Big names such as HSBC, Waitrose and luxury goods company Richemont have since cut ties with the company.
But now, its global outposts have broken ranks and are preparing to go their own separate ways.
"We're in discussions and have submitted a proposal to head office," Archie Berens, managing director of Bell Pottinger Middle East told the BBC on Sunday.
"As a separate legal entity Bell Pottinger Middle East (BPME) is not part of these [administration] proceedings and is therefore in a position to determine its own destiny," the UAE-based division said in a statement.
Last week the company’s Asian business also announced that it was severing ties.
#WhiteMonopolyCapital
The scandal revolves around a PR and social media campaign on behalf of Oakbay Capital, a holding company belonging to the billionaire Gupta family who are close allies of South African President Jacob Zuma.
An independent report into the campaign carried out by Herbert Smith Freehills law firm found that the company has stirred up anger about “economic apartheid” and promoted the #WhiteMonopolyCapital hashtag to further the interests of the Indian-born Guptas, whose mining and media empire faces stiff competition from white-owned businesses.
“Certain material that we have seen that was created for the campaign was negative or targeted towards wealthy white South African individuals or corporates and/or was potentially racially divisive and/or potentially offensive and was created in breach of relevant ethical principles,” said the law firm.
Bell Pottinger Middle East moved to insulate the division from the scandal and said in a statement that “UAE directors actually rejected the opportunity to work on the account.”
“As an independent and financially secure business in charge of its own destiny it will now be up to us to consider a whole range of options,” Berens said.
Go-to firm for repressive regimes and 'black ops'
This is not the first time that Bell Pottinger has been accused of making dubious moral judgements.
Co-founded in 1987 by Lord Bell, who advised Margaret Thatcher on media matters, the company has risen to become one of the pre-eminent PR agencies in the world as well as the go-to place for repressive regimes, including: Asma al-Assad, wife of Syrian leader Bashar al-Assad; FW Clerk, the last president of aparthied South Africa; and Alexander Lukashenko, the Belarusian president.
The company has also worked to recast the image of the Bahraini government, which stands accused of dealing with political tensions by shooting at, disappearing, and torturing dissenters.
According to the Independent, the company sent out regular emails to journalists encouraging them to tow the government's line in Bahrain.
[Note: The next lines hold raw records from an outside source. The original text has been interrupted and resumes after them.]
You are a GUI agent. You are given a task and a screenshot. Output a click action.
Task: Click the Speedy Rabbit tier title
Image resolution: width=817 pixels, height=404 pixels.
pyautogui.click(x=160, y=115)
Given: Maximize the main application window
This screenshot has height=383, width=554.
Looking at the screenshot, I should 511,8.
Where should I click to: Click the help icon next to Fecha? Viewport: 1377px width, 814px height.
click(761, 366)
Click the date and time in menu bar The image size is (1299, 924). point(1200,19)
One email described the Bahraini government's "readiness to receive the injured in hospitals" just before it began detaining doctors.
From 2011-2012, the company was awarded over $12 million of contracts across the Gulf kingdom's government, including the government's holding company, the Bahrain Economic Development Board and the Bahrain Chamber for Dispute Resolution.
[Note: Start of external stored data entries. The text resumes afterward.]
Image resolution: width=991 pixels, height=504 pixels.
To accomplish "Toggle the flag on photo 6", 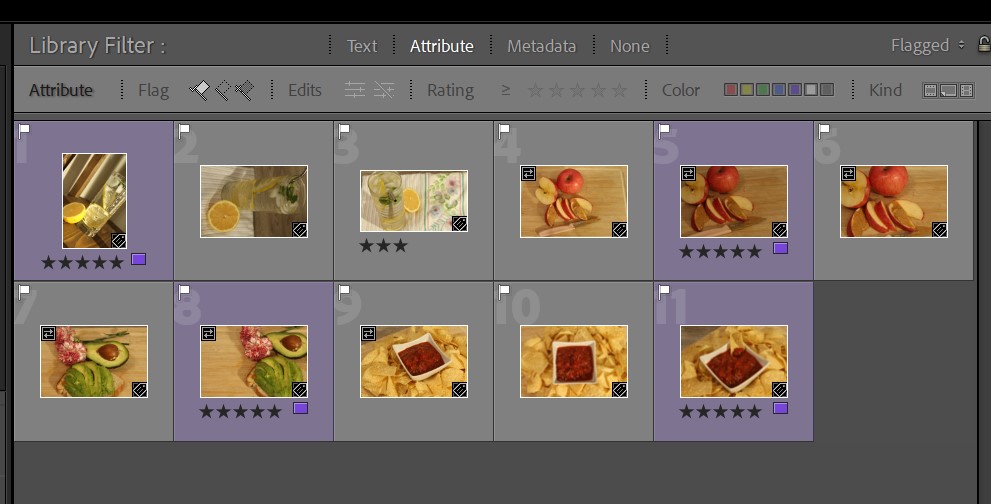I will (824, 130).
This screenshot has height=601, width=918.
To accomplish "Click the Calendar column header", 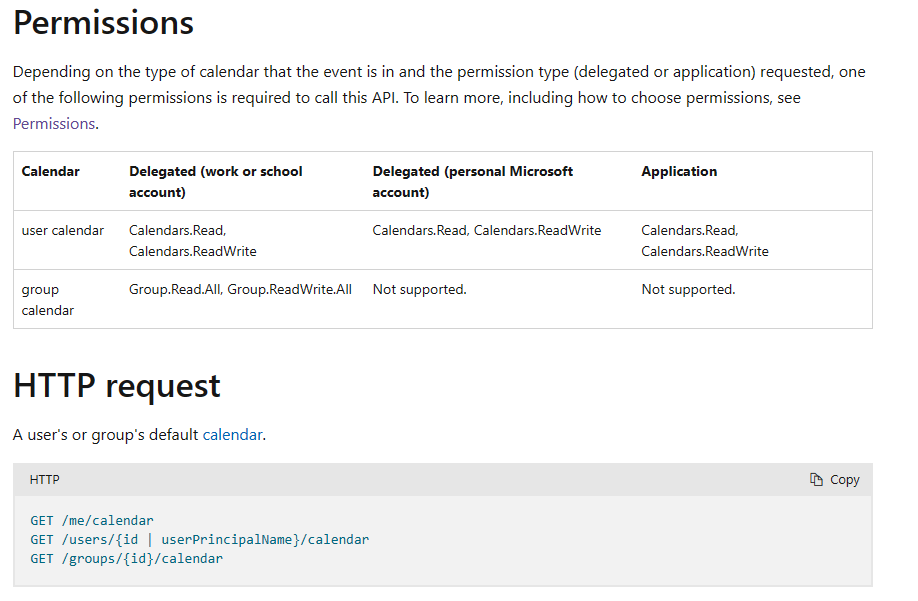I will (x=51, y=172).
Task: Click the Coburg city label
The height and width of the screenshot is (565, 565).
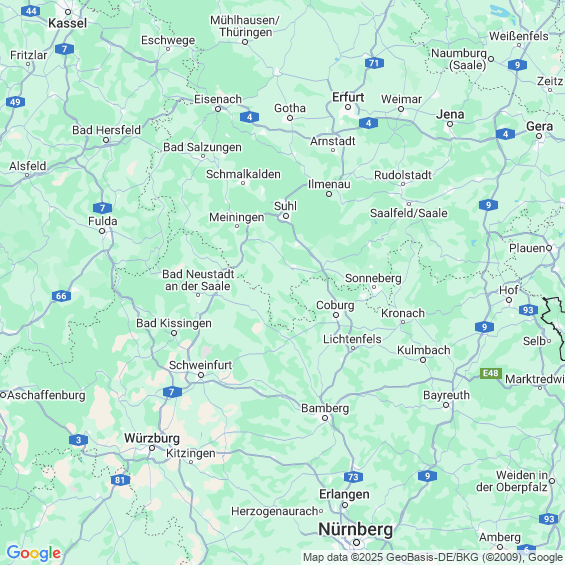Action: click(335, 305)
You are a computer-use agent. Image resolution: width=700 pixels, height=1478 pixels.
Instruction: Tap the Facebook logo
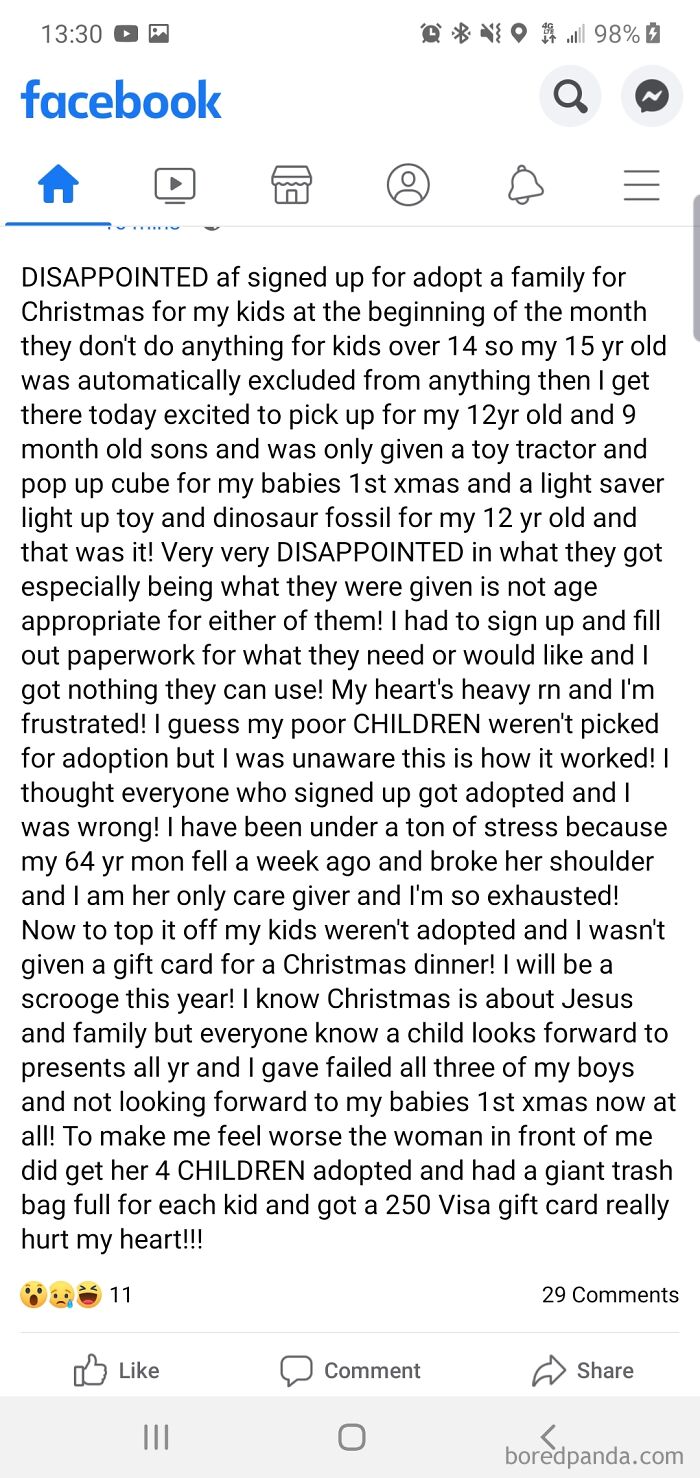[x=121, y=99]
Shortly after the US-led invasion of Iraq in 2003, the company ran a number of lucrative projects on behalf of the Pentagon, which included creating fake news packages that were then marketed to television stations across the region, the Bureau of Investigative Journalism revealed in 2016.
Another project in Iraq aimed to ensnare alleged militants by creating fake Al-Qaeda propaganda films, which US forces would plant in homes after a raid, before using special software to track the users of the content.
This allowed US forces to track suspected militants as far afield as Syria, Iran and the US.
"I would do a print-out [of the suspects] for the day and, if anything interesting popped up, hand it over to the bosses and then it would be dealt with from there,” Martin Well, an ex-Bell Pottinger employee told the Bureau of Investigative Journalism.
These types of black ops, used for tracking who is watching a certain thing, were a pretty standard part of the industry toolkit
- Martin Well, former Bell Pottinger employee
“These types of black ops, used for tracking who is watching a certain thing, were a pretty standard part of the industry toolkit,” he added.
According to the Bureau’s investigation, which covers the years 2007-2011, Bell Pottinger employed almost 300 British and Iraqi staff at its Baghdad base at one point and was paid more than $500 million by the Pentagon.
Last year, Middle East Eye revealed that the head of the British Home Office's PR firm, RICU, also worked for Bell Pottinger in Baghdad from 2005-2006.